As Matt detailed at Blog-a-Bull, this really isn't news. So you're saying the Bulls could offer Asik, Deng and Boozer? Well, no kidding. But the lack of any new information certainly didn't stop Berger's column from once against ramping up speculation.
More than one friend sent me the Real GM link to Berger's report. This is the first sentence:
The Magic would be open to trading Dwight Howard to Chicago in exchange for Omer Asik, Luol Deng, Carlos Boozer and a valuable first-round pick from Charlotte, according to a report.
If Dwight Howard doesn't want to come to Chicago, then I don't want him. He's obviously dumber than a box of rocks.— Brian Moore (@redeyesportsguy) March 12, 2012
This was a typical response:
@redeyesportsguy dhoward is nota winner. Otherwise hed be in chi.— Ron Borja (@eentegra) March 12, 2012
Even the blogs got in on the name calling:
Clearly, if you don't want to play for the Bulls, you're a stupid, idiot, moron who would rather dance and wear Ed Hardy t-shirts than play for a real city in front of real fans like Chicago . OK, so maybe the second half of that actually is true in regards to Howard. It doesn't make the first part any more acceptable, though.
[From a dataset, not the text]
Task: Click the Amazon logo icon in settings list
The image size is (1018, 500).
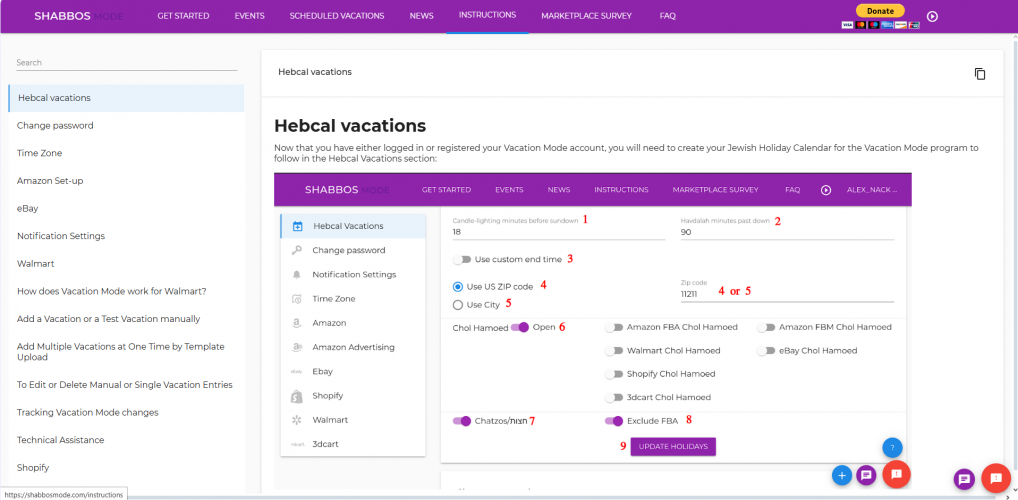Action: [x=297, y=323]
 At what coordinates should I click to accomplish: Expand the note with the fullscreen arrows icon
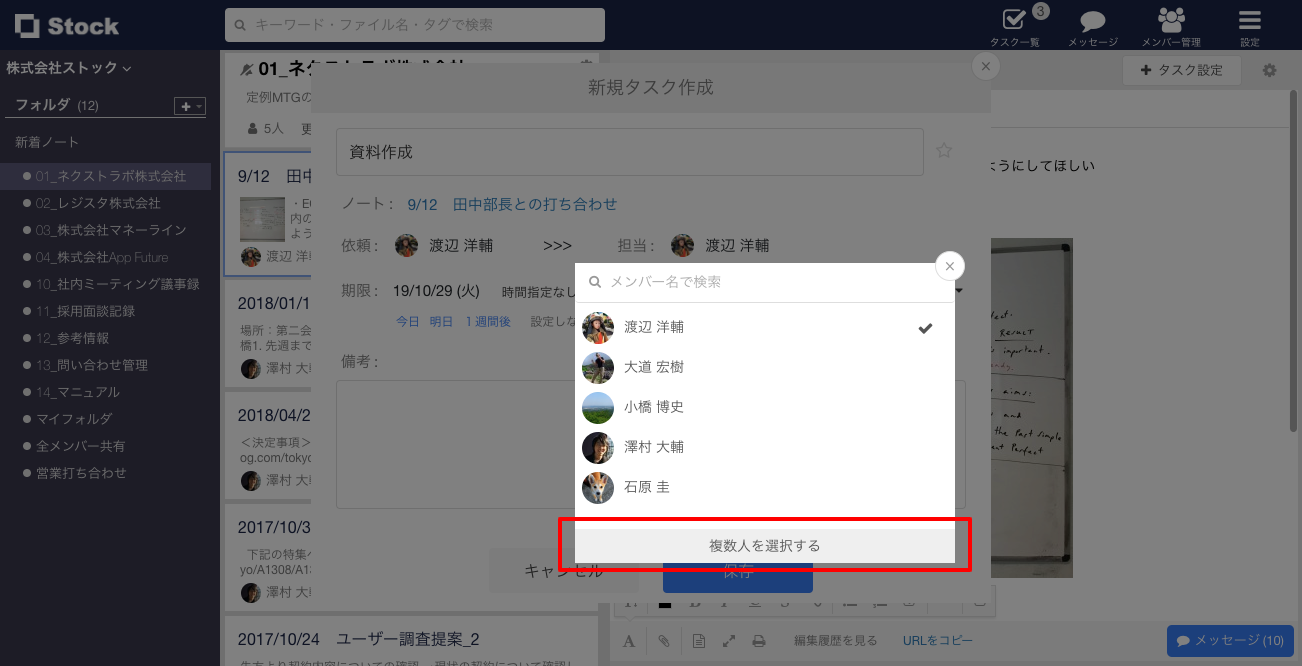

We've known about Howard's reluctance to join the Bulls for months, but we've never really known why. There's been speculation that adidas -- the shoe company that represents both he and Rose -- doesn't want its brand to be so Chicago-centric. I wondered in this space before the season began if Rose didn't want another superstar to steal some of his spotlight in his hometown. It seems likely Howard doesn't want Rose's star blinding his own, either. After all, we do love our point guard. As Bill Simmons wrote on Friday:
I don't think any NBA fan base loves a player more than Bulls fans love Derrick Rose. If you went into a Chicago sports bar and started trashing Rose during a Bulls game, you'd get beaten up and left for dead in an alley.
Perhaps Howard thinks the Bulls would still be known as "Derrick Rose's team" even if he came to Chicago. I think it's safe to say if the Bulls won a championship or three, he'd probably receive his fair share of credit.
As weird as it seems, this could all be working to Chicago's advantage. Ideally, the Bulls would like to see if they have enough to beat Miami in the playoffs this season. If they don't, then it might be time to do something drastic. The Bulls have been nothing but passive throughout the Howard saga, but another loss in the Eastern Conference Finals could change that. Lose again to LeBron and motivation for working out a sign-and-trade for another star should reach a high-point.
It doesn't appear that Dwight Howard is getting traded anywhere by Thursday, though these situations are nothing if not fluid. As Howard keeps rejecting Chicago, the city will continue to shake its head, wondering what could have been.